Regarding the Academic Bill of Rights sign now


This letter was written in response to the "Academic Bill of Rights" (the text of which can be found here: http://www.studentsforacademicfreedom.org/documents/1925/abor.html ) Written by David Horowitz (webiste here: http://www.horowitzfreedomcenter.org/)

The editorial the following letter refers to, in which Horowitz comments on the death of Rachel Corrie, can be found here: http://www.jewishworldreview.com/cols/horowitz040803.asp

Dear David Horowitz,

Stop using the word Freedom. You dont understand what it means.

I read your Academic Bill of Rights, and your ideas to ensure academic freedom and Intellectual Diversity. Personally, as a college student myself, I agree fundamentally on the principles of accepting diverse ideas, as your bill claims. Your bill defines intellectual freedom as: protection of students - as well as faculty - from the imposition of any orthodoxy of a political, religious or ideological nature. And that would be a beautiful thing, were it possible. Im glad that we both value the pursuit of knowledge, free from dogma.

It should be the implication of any higher-ed classroom that materials will be interpreted independently, by the student, for application to an individual course of study. Academia implies the freedom to choose, the freedom to think, and the freedom to explore new positions. Knowledge, we both agree, is a beautiful thing. The freedom of expression, the freedom to speak, the freedom to disagree that my country has guaranteed me is a similarly beautiful thing.

Yes! Let us offer college students the protection from any ideological theocracy which might condemn them.
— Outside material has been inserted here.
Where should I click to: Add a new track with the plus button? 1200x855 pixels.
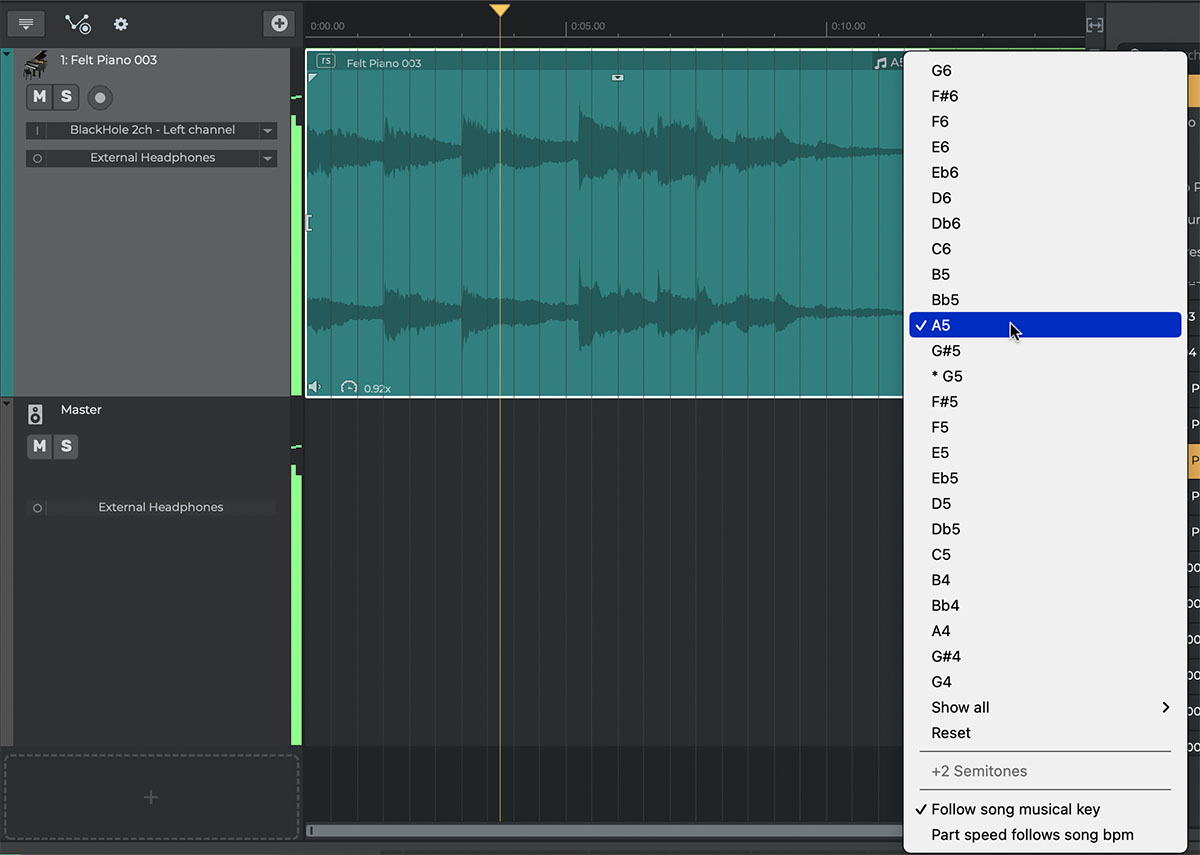pos(279,23)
In principle, thus far, you and I should find equal footing.

So, why did you feel the need to reduce and pervert the self-sacrificial death of 23 year-old college student and advocate for peace, Rachel Corrie, by the slow charge of a bulldozer a pro-terrorist activity in your editorial published on the third of April in 2003? Cant you just smell the dogma in the ideograph? In the same piece, you baldy assert that embedded in the leadership of every radical anti-war protest group, are organizations that promote the culture of Islamic terrorism and its anti-Western, anti-Israeli and anti-American agendas

I do not think its possible to be a spokesperson for fair and balanced, unbiased education, while you simultaneously call the Muslim Student Association at my college campus an organization that should give every American cause for concern. I want to know why Muslim students should be exempt from the protection you claim you would like to blanket over the precious world of academia. I want to know what kind of vapid ethnocentrism enables you to condemn students on the basis of their religion alone, while youre on a crusade to free campuses across the country from the pressure of ideology and partisanship.
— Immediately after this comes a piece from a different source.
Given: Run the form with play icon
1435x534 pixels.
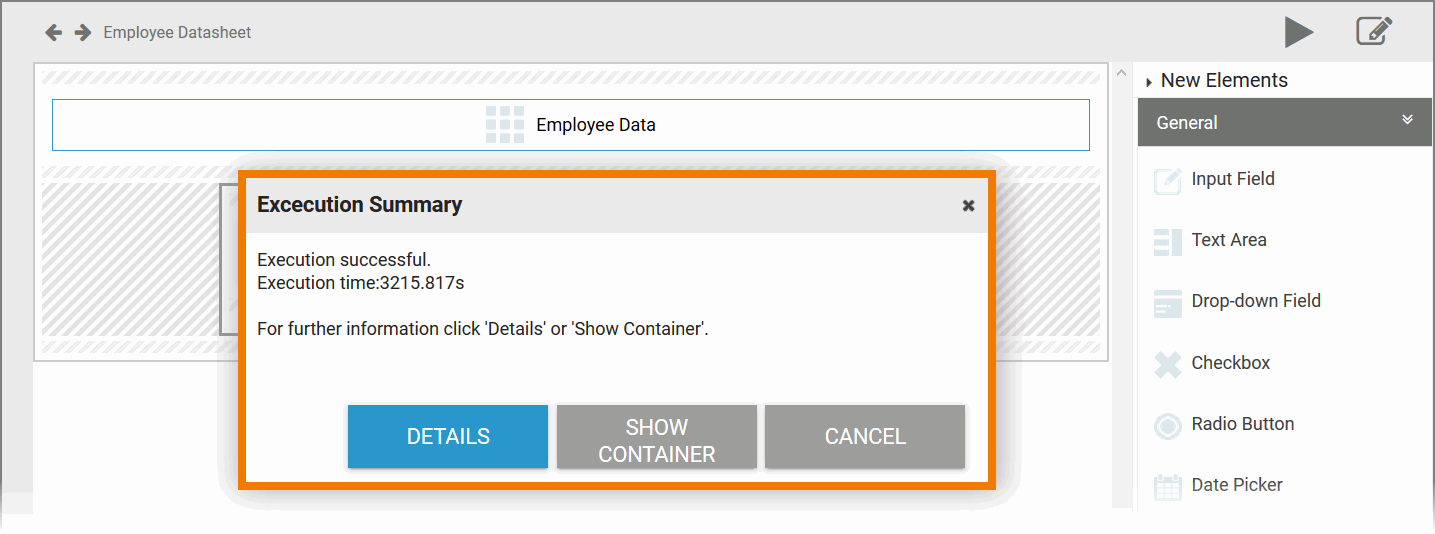Looking at the screenshot, I should (1299, 32).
What about the MSA implies inherent terrorist tendencies for you? Are you aware that there are plenty of Muslims who are, and always have been citizens of the U.S.? The type of fear mongering you display in your editorials implies some more sinister motive within your bill.

At this moment in our discussion is when I realize that you and I have very little to agree on, Mr. Horowitz. Your bill might call for the freedom of education, but I doubt your commitment to that end. The AAUP has said your Academic Bill of Rights would place decisions about faculty appointments and the content of academic programs in the hands of political officials, thereby jeopardizing not only the independence of faculty members and their institutions but also their capacity to advance knowledge and educate their students.

I cannot stomach the thought of my college taking my curriculum and my faculty out of the control of the leaders in my discipline and into the control of political officials. The practical role of politicians requires political agenda. Your fear of indoctrination of tender young minds has nothing to do with the rights of students, nor the aims of education, but your persistent fear that enlightenment is getting away from you.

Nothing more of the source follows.